=== Listed records ===
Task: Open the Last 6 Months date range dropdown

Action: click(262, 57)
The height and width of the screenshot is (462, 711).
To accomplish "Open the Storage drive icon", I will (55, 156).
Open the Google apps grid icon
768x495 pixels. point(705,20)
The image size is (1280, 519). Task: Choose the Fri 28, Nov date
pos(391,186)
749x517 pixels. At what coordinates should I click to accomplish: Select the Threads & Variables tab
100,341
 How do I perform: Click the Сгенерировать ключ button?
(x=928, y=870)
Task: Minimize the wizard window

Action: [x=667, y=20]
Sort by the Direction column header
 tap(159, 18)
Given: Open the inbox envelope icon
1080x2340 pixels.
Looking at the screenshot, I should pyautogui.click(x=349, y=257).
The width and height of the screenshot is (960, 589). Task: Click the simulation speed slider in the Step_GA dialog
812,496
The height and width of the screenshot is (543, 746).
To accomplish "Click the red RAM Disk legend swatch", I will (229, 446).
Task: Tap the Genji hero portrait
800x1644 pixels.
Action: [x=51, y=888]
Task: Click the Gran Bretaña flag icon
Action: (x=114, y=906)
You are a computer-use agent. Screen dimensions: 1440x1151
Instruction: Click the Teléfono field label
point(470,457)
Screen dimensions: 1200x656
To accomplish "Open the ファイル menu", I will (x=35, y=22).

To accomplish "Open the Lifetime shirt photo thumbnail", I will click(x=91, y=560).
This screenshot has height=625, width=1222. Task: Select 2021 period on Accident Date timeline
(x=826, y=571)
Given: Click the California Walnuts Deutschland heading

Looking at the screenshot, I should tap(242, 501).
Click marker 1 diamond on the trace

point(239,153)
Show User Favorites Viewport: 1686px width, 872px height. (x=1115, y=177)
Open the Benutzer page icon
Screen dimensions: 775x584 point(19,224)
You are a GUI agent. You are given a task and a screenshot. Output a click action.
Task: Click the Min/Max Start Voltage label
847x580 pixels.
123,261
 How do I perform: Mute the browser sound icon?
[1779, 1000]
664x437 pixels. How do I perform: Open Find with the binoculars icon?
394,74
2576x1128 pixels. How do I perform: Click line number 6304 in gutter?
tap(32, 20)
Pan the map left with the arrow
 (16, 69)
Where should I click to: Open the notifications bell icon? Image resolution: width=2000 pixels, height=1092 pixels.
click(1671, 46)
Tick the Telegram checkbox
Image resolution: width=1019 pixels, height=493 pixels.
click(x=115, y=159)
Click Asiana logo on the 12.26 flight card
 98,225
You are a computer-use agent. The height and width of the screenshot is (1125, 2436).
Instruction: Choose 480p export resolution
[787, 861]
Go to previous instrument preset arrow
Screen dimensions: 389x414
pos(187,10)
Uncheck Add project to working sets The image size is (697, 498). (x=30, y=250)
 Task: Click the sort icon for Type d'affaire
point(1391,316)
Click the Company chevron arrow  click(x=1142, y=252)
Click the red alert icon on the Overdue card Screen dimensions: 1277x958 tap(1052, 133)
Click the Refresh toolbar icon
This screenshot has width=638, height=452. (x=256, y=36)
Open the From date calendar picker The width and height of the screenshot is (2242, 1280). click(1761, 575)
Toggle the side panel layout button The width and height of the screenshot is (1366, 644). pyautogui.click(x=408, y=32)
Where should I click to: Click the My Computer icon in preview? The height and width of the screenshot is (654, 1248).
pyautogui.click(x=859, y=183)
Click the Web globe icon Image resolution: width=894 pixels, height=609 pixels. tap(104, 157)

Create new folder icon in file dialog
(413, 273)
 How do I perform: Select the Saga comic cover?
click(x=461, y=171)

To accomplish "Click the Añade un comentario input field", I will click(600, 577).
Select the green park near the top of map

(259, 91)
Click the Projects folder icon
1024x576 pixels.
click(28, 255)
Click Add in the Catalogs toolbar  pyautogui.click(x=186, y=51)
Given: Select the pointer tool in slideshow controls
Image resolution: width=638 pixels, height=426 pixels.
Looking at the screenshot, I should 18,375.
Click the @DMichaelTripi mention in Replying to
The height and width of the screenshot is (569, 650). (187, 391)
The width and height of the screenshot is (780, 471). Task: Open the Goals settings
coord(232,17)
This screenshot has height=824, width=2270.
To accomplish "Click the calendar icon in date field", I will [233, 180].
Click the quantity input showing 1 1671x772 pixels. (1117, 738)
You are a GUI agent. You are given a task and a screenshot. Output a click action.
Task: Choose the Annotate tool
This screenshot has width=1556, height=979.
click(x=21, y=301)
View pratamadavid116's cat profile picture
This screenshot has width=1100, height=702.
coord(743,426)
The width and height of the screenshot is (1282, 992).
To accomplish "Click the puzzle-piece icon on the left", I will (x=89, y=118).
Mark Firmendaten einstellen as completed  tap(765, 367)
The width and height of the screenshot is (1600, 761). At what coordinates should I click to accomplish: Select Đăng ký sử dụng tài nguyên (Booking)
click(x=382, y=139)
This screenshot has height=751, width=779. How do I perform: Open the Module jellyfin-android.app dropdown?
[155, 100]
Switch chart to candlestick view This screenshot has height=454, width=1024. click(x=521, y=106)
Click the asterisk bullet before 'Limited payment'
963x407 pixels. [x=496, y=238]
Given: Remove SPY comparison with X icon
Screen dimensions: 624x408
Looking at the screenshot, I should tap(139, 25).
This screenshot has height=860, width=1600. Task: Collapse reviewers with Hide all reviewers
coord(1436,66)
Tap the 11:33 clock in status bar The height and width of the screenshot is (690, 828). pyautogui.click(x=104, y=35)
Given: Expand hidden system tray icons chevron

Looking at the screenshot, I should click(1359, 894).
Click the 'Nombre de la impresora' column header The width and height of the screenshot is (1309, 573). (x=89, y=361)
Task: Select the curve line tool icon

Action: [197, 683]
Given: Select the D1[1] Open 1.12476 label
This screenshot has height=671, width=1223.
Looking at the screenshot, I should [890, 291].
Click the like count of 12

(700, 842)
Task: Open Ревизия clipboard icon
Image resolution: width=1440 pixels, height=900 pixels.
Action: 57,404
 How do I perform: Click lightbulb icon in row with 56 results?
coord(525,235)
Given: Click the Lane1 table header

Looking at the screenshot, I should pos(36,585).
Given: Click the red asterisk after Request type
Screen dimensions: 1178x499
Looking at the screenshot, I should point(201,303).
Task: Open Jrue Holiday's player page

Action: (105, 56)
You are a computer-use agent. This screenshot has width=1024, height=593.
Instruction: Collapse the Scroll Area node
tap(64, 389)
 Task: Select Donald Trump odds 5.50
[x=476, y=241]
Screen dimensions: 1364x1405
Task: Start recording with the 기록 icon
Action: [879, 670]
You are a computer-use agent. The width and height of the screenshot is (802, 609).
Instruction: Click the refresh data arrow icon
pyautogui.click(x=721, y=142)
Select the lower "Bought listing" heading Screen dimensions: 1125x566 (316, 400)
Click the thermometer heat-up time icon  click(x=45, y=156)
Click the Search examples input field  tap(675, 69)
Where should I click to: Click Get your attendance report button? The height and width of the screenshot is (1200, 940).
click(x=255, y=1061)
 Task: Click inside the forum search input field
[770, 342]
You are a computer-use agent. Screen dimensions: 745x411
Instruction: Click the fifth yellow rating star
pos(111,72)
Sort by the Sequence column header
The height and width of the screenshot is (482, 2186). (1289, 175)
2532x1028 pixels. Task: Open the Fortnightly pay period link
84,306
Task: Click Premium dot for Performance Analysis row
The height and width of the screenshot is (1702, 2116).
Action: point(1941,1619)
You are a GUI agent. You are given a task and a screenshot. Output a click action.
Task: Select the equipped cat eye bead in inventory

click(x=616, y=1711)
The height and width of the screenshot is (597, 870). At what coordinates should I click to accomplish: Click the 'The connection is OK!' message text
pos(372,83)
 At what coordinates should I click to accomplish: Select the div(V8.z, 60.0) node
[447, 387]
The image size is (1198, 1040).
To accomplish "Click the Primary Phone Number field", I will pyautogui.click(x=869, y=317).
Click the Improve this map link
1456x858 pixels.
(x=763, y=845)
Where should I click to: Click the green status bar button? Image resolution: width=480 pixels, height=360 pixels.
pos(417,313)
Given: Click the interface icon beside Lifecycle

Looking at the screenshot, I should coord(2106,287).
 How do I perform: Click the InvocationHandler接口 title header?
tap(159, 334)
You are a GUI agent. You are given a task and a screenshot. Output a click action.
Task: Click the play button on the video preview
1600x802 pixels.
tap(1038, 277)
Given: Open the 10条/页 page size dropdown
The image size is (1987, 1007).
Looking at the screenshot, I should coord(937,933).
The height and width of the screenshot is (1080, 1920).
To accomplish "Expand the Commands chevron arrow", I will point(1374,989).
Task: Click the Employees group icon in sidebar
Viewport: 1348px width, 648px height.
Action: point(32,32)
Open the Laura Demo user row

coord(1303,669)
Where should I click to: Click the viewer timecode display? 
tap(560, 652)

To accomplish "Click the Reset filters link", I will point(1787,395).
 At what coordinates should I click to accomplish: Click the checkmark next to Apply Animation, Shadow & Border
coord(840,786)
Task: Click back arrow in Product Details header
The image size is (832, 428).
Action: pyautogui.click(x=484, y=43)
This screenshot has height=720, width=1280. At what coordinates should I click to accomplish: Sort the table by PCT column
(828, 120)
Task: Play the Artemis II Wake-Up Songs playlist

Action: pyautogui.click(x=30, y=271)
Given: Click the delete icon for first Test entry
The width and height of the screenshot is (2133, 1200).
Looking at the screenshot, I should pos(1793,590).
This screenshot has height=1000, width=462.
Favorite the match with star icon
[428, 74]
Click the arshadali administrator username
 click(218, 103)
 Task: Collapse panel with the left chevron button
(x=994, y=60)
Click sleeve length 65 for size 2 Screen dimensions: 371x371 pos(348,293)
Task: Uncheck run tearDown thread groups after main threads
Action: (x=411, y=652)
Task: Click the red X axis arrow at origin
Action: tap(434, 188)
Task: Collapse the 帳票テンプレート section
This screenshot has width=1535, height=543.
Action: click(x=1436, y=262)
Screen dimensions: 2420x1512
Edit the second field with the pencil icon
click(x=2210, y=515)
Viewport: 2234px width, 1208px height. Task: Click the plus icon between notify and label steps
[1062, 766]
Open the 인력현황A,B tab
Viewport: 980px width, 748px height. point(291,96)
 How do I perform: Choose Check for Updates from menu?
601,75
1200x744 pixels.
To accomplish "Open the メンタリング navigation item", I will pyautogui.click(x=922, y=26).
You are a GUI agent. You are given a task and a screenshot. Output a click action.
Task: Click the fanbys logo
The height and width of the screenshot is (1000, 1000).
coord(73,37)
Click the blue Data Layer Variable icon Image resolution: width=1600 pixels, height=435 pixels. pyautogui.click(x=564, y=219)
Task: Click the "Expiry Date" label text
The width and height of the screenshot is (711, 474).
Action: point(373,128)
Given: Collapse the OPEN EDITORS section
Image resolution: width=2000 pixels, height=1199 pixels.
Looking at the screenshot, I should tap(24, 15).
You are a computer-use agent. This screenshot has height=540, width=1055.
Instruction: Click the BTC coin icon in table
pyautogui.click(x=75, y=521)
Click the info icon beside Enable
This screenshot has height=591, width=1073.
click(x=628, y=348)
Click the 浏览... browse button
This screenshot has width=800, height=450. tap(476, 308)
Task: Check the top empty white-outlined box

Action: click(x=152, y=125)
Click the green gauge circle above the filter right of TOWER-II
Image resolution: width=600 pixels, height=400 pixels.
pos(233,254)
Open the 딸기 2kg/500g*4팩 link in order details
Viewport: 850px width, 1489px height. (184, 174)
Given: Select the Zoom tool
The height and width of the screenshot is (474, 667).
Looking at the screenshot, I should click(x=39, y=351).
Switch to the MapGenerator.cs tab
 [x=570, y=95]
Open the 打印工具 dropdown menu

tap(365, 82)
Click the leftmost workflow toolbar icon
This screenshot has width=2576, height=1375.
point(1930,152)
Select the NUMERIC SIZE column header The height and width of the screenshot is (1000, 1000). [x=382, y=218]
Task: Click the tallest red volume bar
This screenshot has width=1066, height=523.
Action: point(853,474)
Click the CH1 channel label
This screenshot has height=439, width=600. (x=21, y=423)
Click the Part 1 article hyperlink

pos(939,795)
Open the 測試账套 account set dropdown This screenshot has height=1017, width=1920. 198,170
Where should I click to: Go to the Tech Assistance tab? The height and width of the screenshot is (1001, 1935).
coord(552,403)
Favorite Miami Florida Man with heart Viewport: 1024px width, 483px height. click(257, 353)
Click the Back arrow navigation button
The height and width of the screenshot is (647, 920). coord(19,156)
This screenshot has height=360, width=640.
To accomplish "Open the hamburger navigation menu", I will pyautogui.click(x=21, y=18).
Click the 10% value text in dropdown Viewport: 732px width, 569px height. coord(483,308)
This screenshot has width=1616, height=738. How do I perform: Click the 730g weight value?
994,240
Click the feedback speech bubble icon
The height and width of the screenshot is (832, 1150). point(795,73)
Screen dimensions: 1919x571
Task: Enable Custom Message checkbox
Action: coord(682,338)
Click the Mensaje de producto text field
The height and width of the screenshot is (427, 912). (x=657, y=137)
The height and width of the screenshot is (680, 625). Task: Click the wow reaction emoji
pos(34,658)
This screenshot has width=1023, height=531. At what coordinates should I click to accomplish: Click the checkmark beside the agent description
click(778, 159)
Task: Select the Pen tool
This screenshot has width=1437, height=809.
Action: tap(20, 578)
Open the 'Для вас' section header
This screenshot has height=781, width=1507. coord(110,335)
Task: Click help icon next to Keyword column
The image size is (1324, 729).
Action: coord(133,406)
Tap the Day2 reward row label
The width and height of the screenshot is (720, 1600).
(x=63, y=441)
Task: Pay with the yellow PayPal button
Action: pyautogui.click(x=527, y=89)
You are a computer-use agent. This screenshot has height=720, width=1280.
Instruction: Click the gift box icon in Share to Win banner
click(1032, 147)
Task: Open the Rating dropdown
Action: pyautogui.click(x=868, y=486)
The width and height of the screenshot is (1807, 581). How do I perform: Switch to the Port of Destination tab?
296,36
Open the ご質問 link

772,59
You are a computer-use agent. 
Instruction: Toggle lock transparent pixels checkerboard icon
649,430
===
→ **The problem**: Update the data from the start through the line containing "will (229, 446).", replacing "wizard window" with "installer window" and leaving everything else unchanged.

→ **Solution to this problem**:
Task: Open the Last 6 Months date range dropdown

Action: click(262, 57)
The height and width of the screenshot is (462, 711).
To accomplish "Open the Storage drive icon", I will (55, 156).
Open the Google apps grid icon
768x495 pixels. point(705,20)
The image size is (1280, 519). Task: Choose the Fri 28, Nov date
pos(391,186)
749x517 pixels. At what coordinates should I click to accomplish: Select the Threads & Variables tab
100,341
 How do I perform: Click the Сгенерировать ключ button?
(x=928, y=870)
Task: Minimize the installer window

Action: [x=667, y=20]
Sort by the Direction column header
 tap(159, 18)
Given: Open the inbox envelope icon
1080x2340 pixels.
Looking at the screenshot, I should pyautogui.click(x=349, y=257).
The width and height of the screenshot is (960, 589). Task: Click the simulation speed slider in the Step_GA dialog
812,496
The height and width of the screenshot is (543, 746).
To accomplish "Click the red RAM Disk legend swatch", I will (229, 446).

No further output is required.